This is a continuation of the challenge that started in this post.
Day 11. Piano Hinge with Skewers
This was a fun book to make. I’m not sure about leaving the points on the skewers. I like the look, but they are sharp! I wrapped every section with my marbled paper, which means that you have two facing marbled pages on the interior between the sections. It also means that the back of the marbled paper is visible. I used 70 lb. (104gsm) drawing paper for the pages which makes the spine rather chunky. I think even a lighter weight paper might be better. One problem, which isn’t really visible in the photos, is that the skewers make the spine very wide so the shoulders are way out of proportion.
Day 12. Flag Book
I’ve been intrigued by this structure for a long time, but have never gotten around to making one, partly due to a lack of ideas about content. The text or flags in this book are cut from random pages I had printed when I was playing with adding text to my books. The spine is folded decorative paper and is quite weak. If I ever make another one of these, I would use a stiffer paper or card stock for the spine. I think thinner flags are more interesting. These are a little too wide. Like many of these books, the final structure is a bit wedge shaped due to extra material at the spine edge. The shape makes shelving a problem. The more I play with these different structures, the more I appreciate the advantages of the traditional codex book.

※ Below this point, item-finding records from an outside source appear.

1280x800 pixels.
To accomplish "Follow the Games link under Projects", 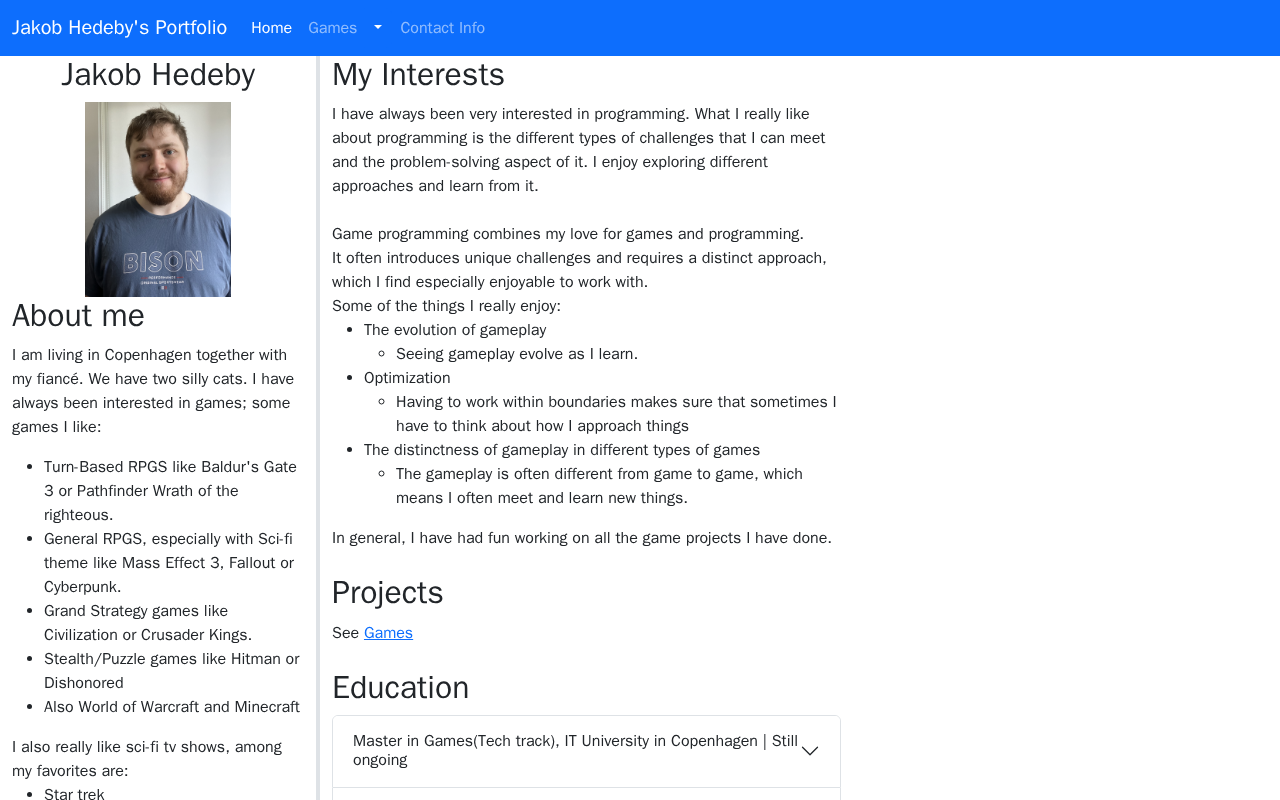I will (x=388, y=633).
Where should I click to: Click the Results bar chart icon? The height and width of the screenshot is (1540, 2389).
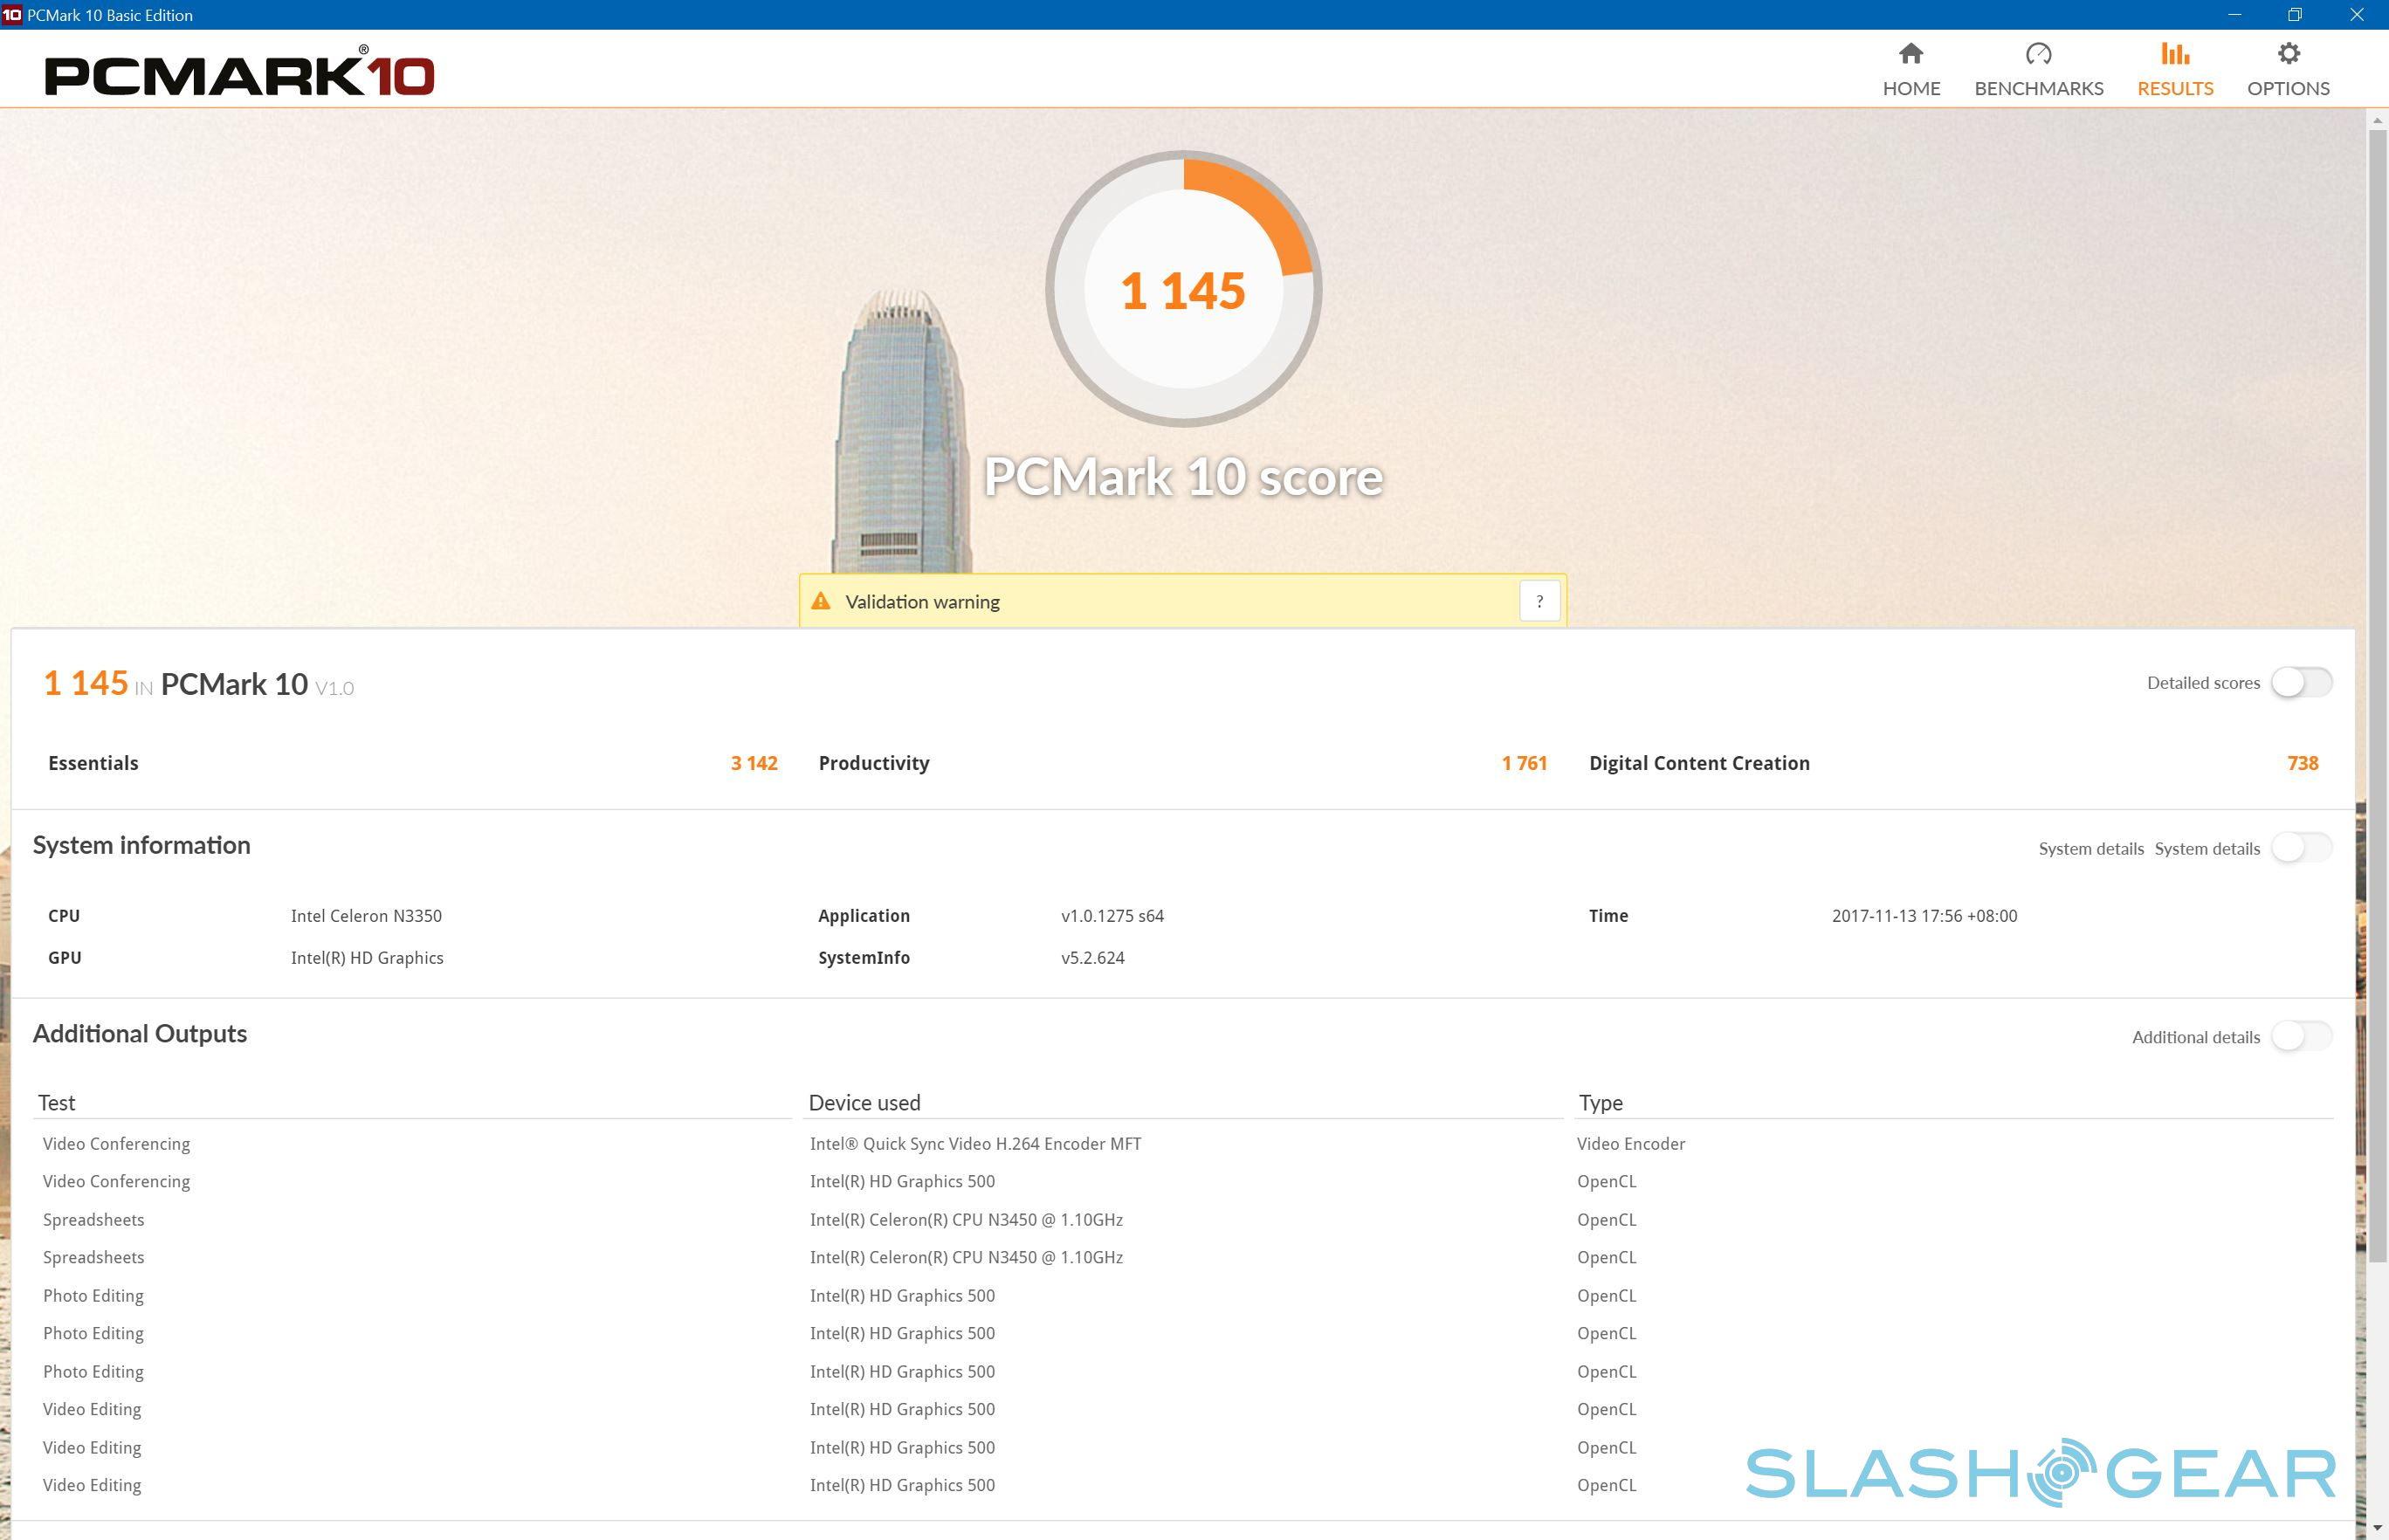click(x=2175, y=53)
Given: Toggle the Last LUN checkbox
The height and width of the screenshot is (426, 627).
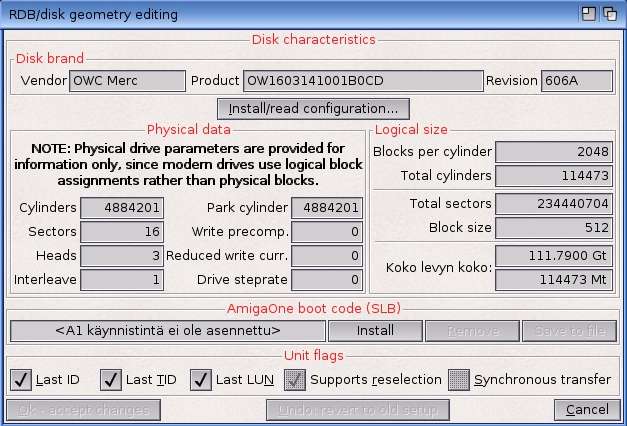Looking at the screenshot, I should tap(201, 380).
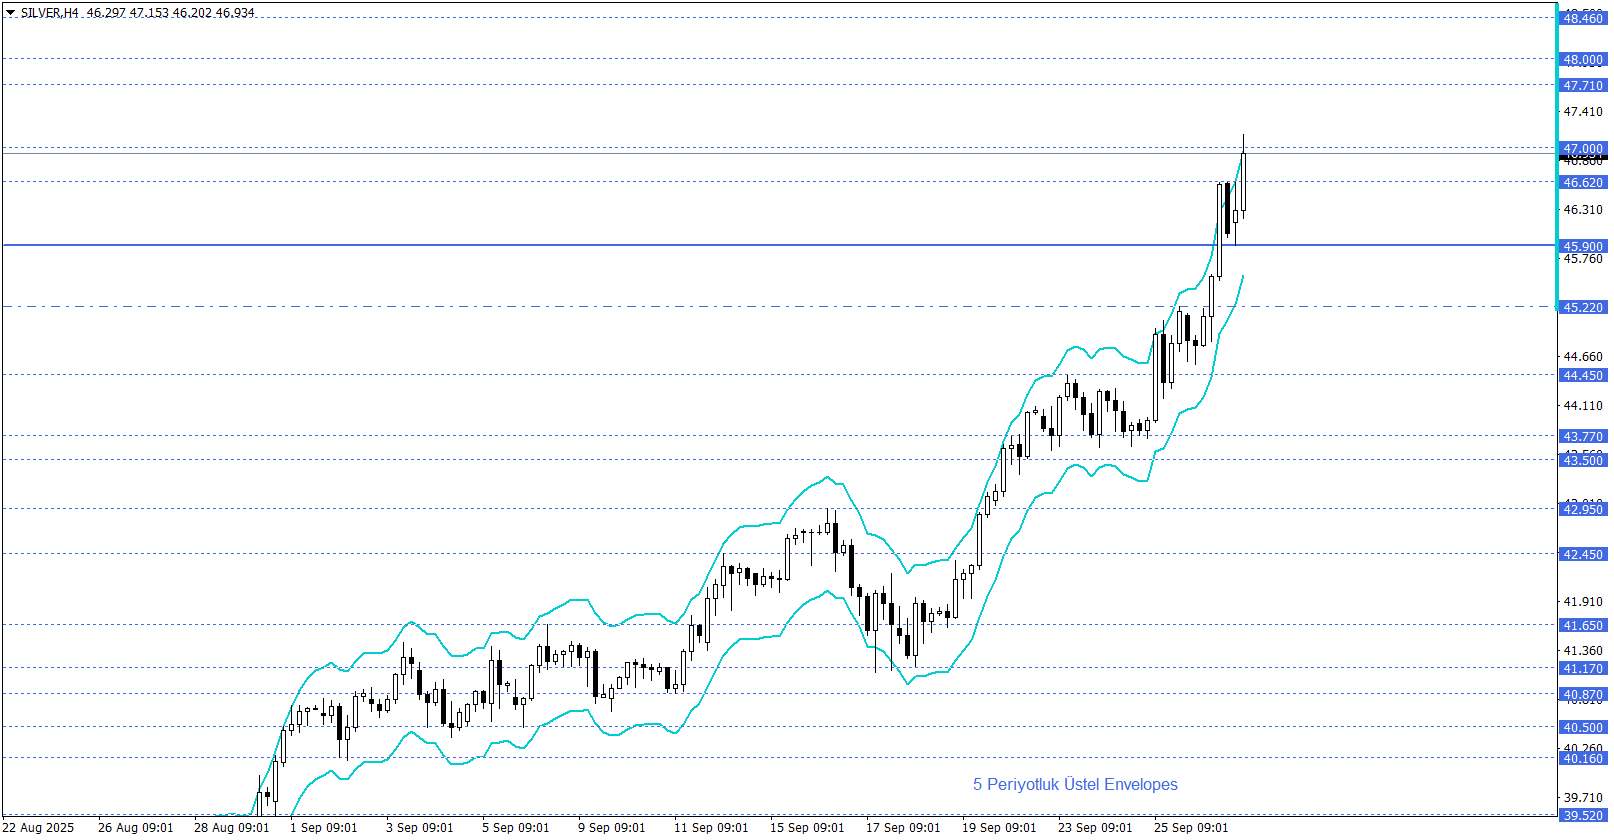Select the 40.500 price level label

pos(1583,728)
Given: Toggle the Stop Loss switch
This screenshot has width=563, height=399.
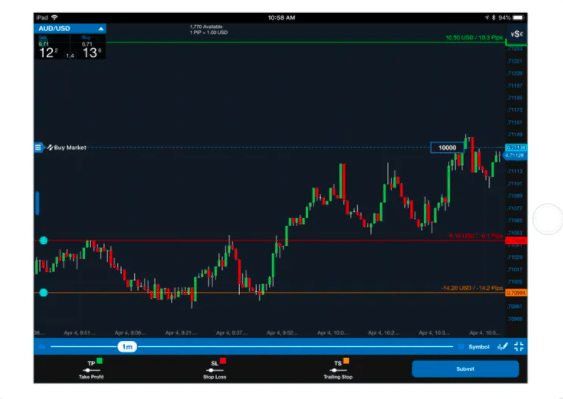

Day 13. Pocket X-Book revisited
This is the same structure that I made on Day 2, just resized to hold business cards. This time I used a double-sided paper for the pockets so there isn’t a disconnect between the pocket and background. Filled with cards, it is much wider at the fore edge and needs some width in the spine to compensate and provide a flat profile. I really like this format and think I may have another go at it using boards and a spine, but keeping the X-fold for the pockets.
Day 14. Jacob’s Ladder variation
This is a modification of the Jacob’s Ladder toy/book that I made several years ago. It is larger and has only three panels, but it still flips and flops like the original. This structure demands content and I can imagine some quite clever uses of the six panels which seem to interact, but never do. In spite of all their flips and flops, the two Victorian ladies never meet.
Day 15. Variation of my Jotter/Sketch book
This is a slight variation of my jotters and sketch books. This isn’t an experiment with structure, but with material. I have many odds and ends of very heavy paper that I have marbled, but have never found an appropriate structure. It tends to crack if creased, but I was hoping I could use it in a structure that can use a gentle fold. It didn’t crack along the spine, but another problem appeared immediately – the covers wouldn’t lay flat. I tried damp ironing and leaving it in a press for 48 hours, but they still spring. As a last ditch effort I will try to hydrate the paper thoroughly and then press it again. I hope it works.
Thoughts on the Challenge so far.
It’s been fun and I’ve learned some new ways of handling paper, but it has also reinforced my desire to get back to “real” books. Making these 15 books has taken me 23 days just because ‘Life’ and I don’t think it’s realistic to think I can continue that pace as I move into more complex structures. I have no desire to make 15 more simple ones, but I would like to work on what I would call intermediate types – stab stitch, Coptic, long stitch, etc. but all of these structures require extensive prep work, cutting paper and boards as well as design time. Books 16 – 30 (if I do that many) may become two days per book or three books a week or some other measurement. We’ll see what happens after my vacation. I should be back at this around the end of October.